▶ Written request
Set down the stretch of the IDPP passage from "With the Institute" through "the ASEAN region.", word for word.

▶ Page extract
───
With the Institute now established, the Nippon Foundation gives its pledge to provide fifteen scholarships to individuals with visual, hearing and physical disabilities from the ASEAN region.
We are proud to say that we are confident that we can fully support the people with disabilities because of our past experience over the years. We will continue to do likewise in the future for excellent candidates who might have other disabilities.

Many of the people with disabilities have hidden talents and potential. It is my sincere wish that IDPP will become for those with disabilities an educational institute that will be able to draw out the intrinsic abilities and competence which would be given every opportunity to be exhibited for their own good. Again, I have high hopes that the people with disabilities would be in a position as leaders and that they would be able to bring about changes for the betterment of society not only in the ASEAN region but throughout the world.

We firmly believe that IDPP will play the role of a catalyst to bring about a better world to live in where the people with disabilities would be participating fully in society and that the world will be a better place for all mankind.

************************************************************

The Institute on Disability and Public Policy (IDPP) is established by the following four universities that have responded to the call and suggestion from the Nippon Foundation.
───
▶ Material provided
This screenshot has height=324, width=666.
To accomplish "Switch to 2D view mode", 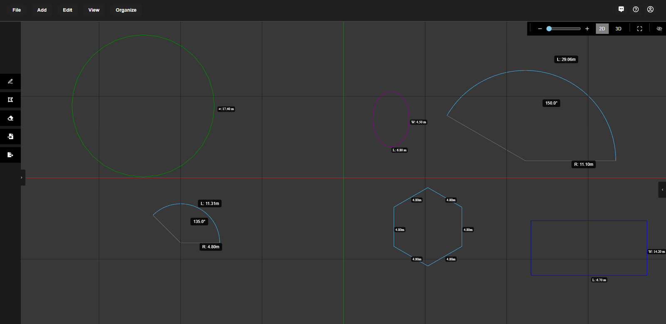I will [602, 29].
───
▶ Full output
With the Institute now established, the Nippon Foundation gives its pledge to provide fifteen scholarships to individuals with visual, hearing and physical disabilities from the ASEAN region.